### DATA TO EXAMINE

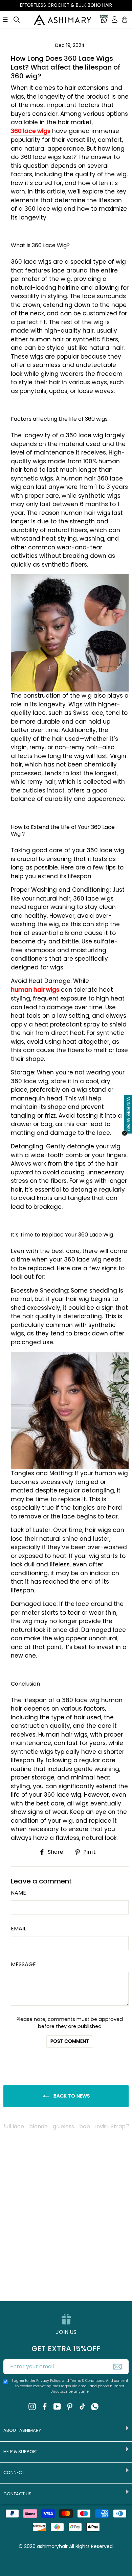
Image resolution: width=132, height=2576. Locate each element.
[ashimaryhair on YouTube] (57, 2406)
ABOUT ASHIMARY (22, 2430)
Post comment (69, 2041)
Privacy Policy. (48, 2380)
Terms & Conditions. (88, 2380)
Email (18, 1928)
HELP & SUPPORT (20, 2451)
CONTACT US (17, 2494)
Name (18, 1893)
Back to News (71, 2095)
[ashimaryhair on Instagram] (32, 2406)
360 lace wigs (30, 131)
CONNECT (13, 2472)
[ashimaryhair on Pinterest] (69, 2406)
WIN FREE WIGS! (128, 1114)
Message (23, 1964)
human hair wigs (35, 990)
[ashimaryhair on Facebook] (44, 2406)
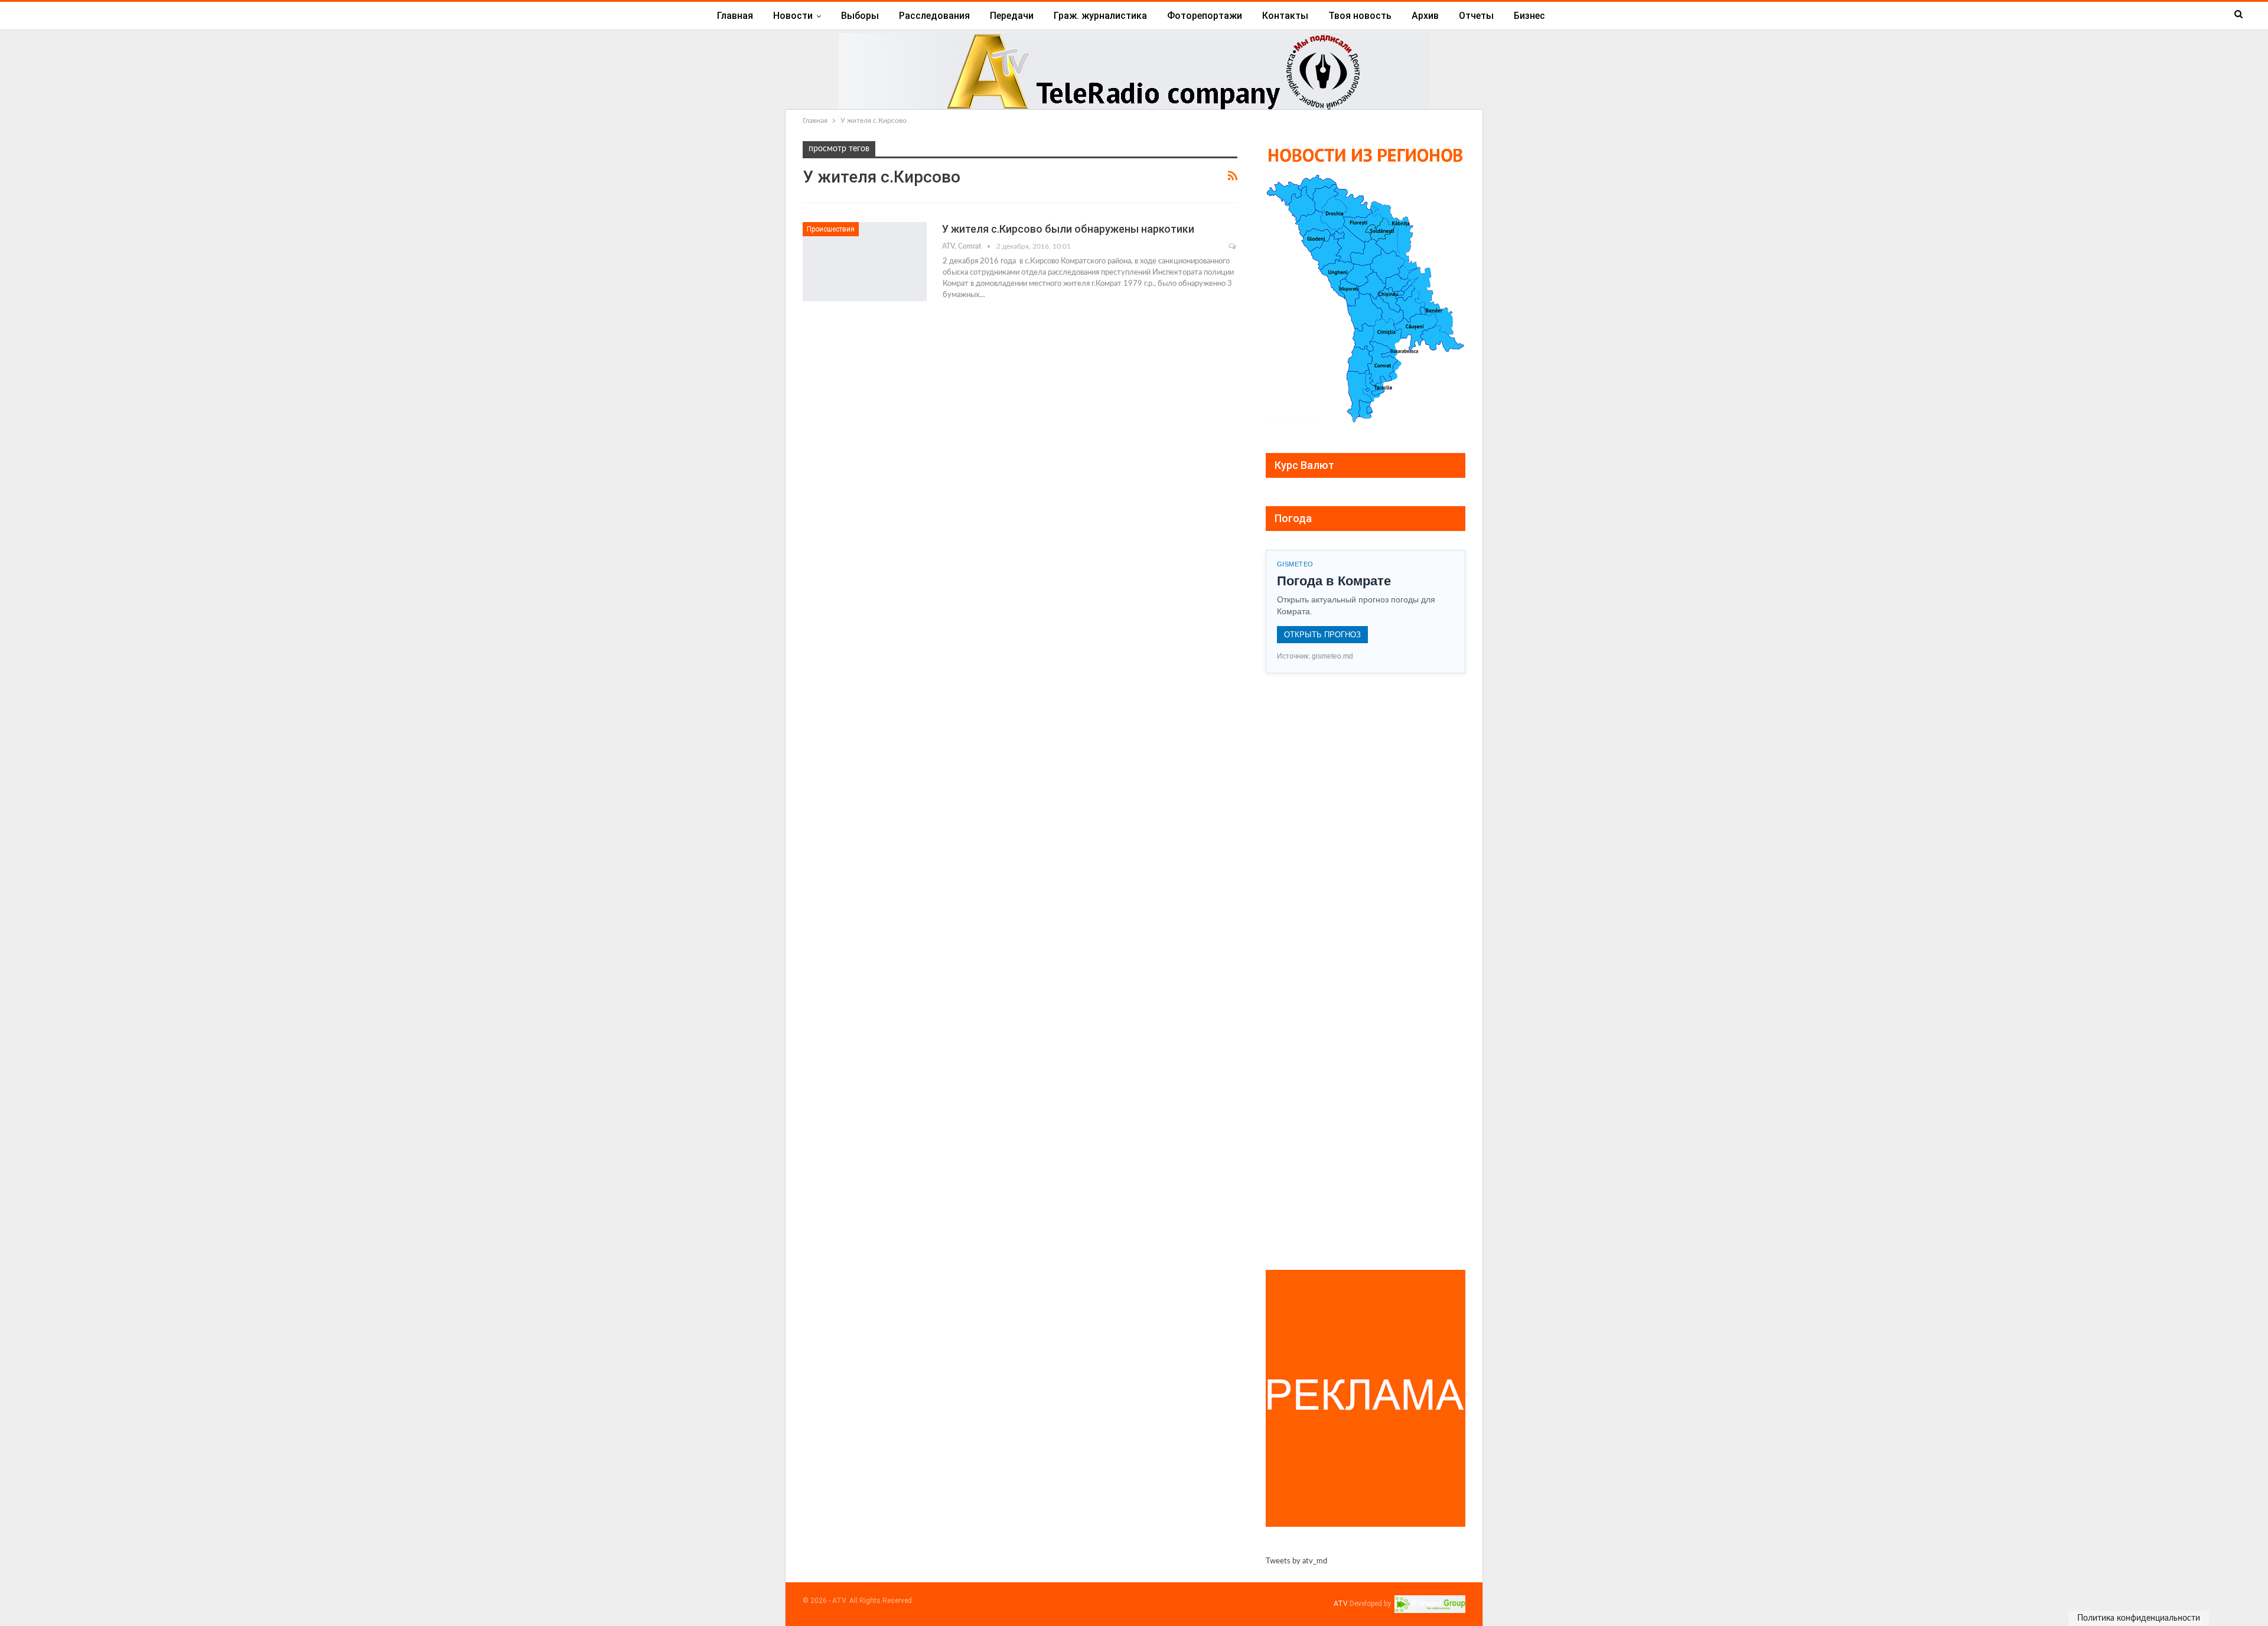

######

• [EXERCISE BRIEF]
Search the listing above for the string "ashimaryhair". Copy every line that contains it.

• [SOLUTION FOR THIS TASK]
[ashimaryhair on YouTube] (57, 2406)
[ashimaryhair on Instagram] (32, 2406)
[ashimaryhair on Pinterest] (69, 2406)
[ashimaryhair on Facebook] (44, 2406)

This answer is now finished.